[PAGE TEXT]
=== Begin Enclosure ===

Ciocan et al. 2021 — Lead poisoning from Ayurvedic supplement, Italy
A 30-year-old Indian sailor presented in Italy with microcytic anemia, abdominal pain, emesis, and jaundice following months of oral Ayurvedic medication; blood lead was confirmed at 102 µg/dL on initial testing at an external hospital and 74.61 µg/dL at admission to the authors’ occupational health unit. ICP-MS analysis of the four Ayurvedic product samples identified extremely high concentrations of lead and mercury in three of four preparations, with lead reaching 23,043 mg/kg and mercury reaching 145,711 mg/kg, concentrations orders of magnitude above the highest reported soil values for the patient’s home region in Uttar Pradesh, India. The patient required three EDTA chelation cycles; blood lead at discharge was 36.27 µg/dL.
Key numbers
- Blood lead at first external evaluation: 102 µg/dL; at admission to occupational health unit: 74.61 µg/dL; urinary lead at admission: 94.7 µg/L; blood lead at discharge after three chelation cycles: 36.27 µg/dL.
- Ayurvedic product concentrations by ICP-MS (mg/kg):
- Product 1: Pb 2.31, Hg 2.54, As 0.35
- Product 2A: Pb 12,638.54, Hg 89,076.70, As 134.94
- Product 2B: Pb 23,043.02, Hg 126,640.27, As 103.98
- Product 2C: Pb 21,352.97, Hg 145,710.64, As 122.30
- Comparable highest soil concentrations for Uttar Pradesh (literature): Pb 520 mg/kg, Hg 0.49 mg/kg, As 12 mg/kg.
- Occupational exposure excluded: blood and urinary lead in three crew members were normal; >150 shipboard products tested lead-free.
- Patient dose: approximately one tablespoon of product 1 mixed with one tablespoon each of products 2A, 2B, and 2C, twice daily.
Methods (brief)
ICP-MS on 0.5 g product samples after nitric acid digestion (80°C furnace, 1 hour) and 1:1000 dilution; analytes: As, Hg, Cu, Cr, Mn, Fe, Ni, Pb. Clinical biomarkers: blood and urinary lead by ICP-MS, ALA dehydratase, ZPP, hemoglobin, liver enzymes, bilirubin. Treatment: EDTA 2 g IV day 1, then 1 g/day for 4 days per cycle, three cycles total. Case report design; no quantified daily dose of each product reported.

=== End Enclosure ===

[SUPPLIED DATA]
=== Begin Enclosure ===

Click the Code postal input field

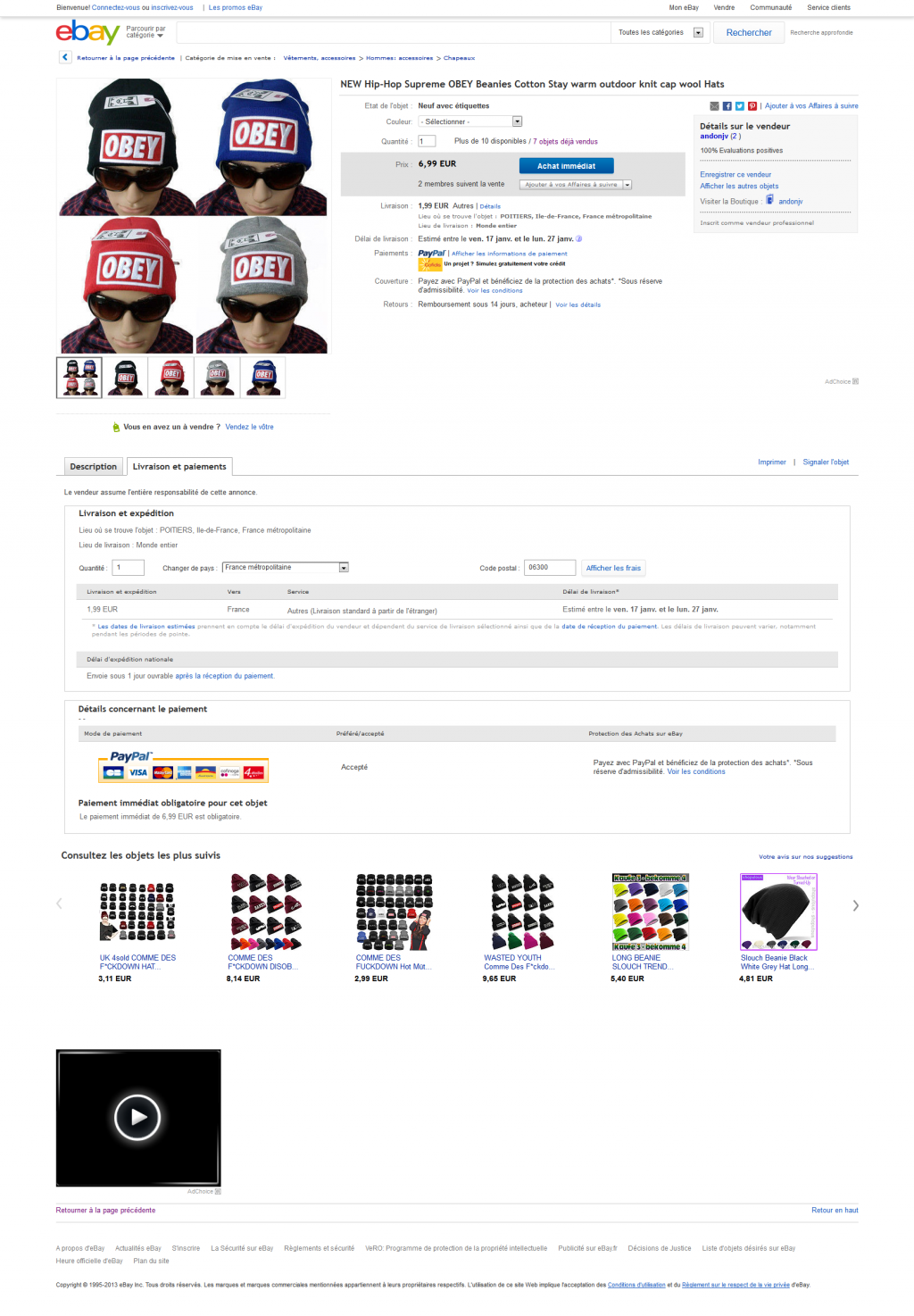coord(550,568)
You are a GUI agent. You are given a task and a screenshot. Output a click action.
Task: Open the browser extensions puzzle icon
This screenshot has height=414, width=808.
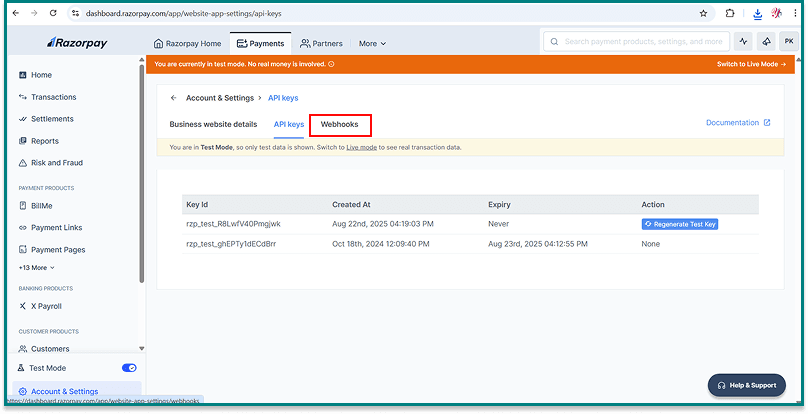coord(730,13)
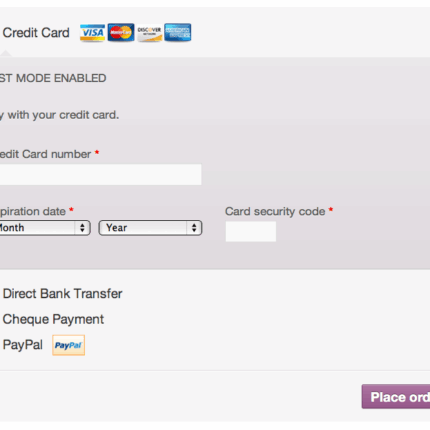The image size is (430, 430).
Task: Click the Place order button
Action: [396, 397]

=== End Enclosure ===

[WORK TO COMPLETE]
(a) Reproduce part of the lead poisoning case summary word for word, starting at the words "Methods (brief)" and ending after the words "each product reported.".
(b) According to the lead poisoning case summary, what was the patient's urinary lead level at admission?
(c) Pick up the lead poisoning case summary after its final sentence and keep writing it.
The records have nothing to do with the lead poisoning case summary.

[ANSWER LIST]
(a)
Methods (brief)
ICP-MS on 0.5 g product samples after nitric acid digestion (80°C furnace, 1 hour) and 1:1000 dilution; analytes: As, Hg, Cu, Cr, Mn, Fe, Ni, Pb. Clinical biomarkers: blood and urinary lead by ICP-MS, ALA dehydratase, ZPP, hemoglobin, liver enzymes, bilirubin. Treatment: EDTA 2 g IV day 1, then 1 g/day for 4 days per cycle, three cycles total. Case report design; no quantified daily dose of each product reported.

(b) 94.7 µg/L.

(c)
Implications
Certification: Ayurvedic supplements containing Rasa Shastra-style metal-added preparations (bhasmas, rasas) can deliver lead and mercury at concentrations that are 10,000-fold higher than regulatory food limits. HMT&C assessments of TCM, Ayurvedic, or other traditional medicine-derived supplements must screen for intentionally added metals, not only environmental contamination. This case illustrates that high-mercury concentrations in a supplement may not cause mercury-specific toxicity if the mercury form (inorganic) has low gastrointestinal absorption, while lead toxicity can be severe and acute.
Courses: Illustrates the supplement safety gap for traditional medicines regulated as food supplements in Western jurisdictions; contrasts intentional metal addition (Rasa Shastra philosophy) with accidental environmental contamination. Also relevant to speciation: the absence of mercury-specific symptoms despite extremely high mercury in the supplement is consistent with poor intestinal absorption of inorganic Hg forms.
App: Ayurvedic and traditional Indian medicine supplements should be flagged as high-risk matrices for Pb, Hg, and As regardless of natural or traditional status.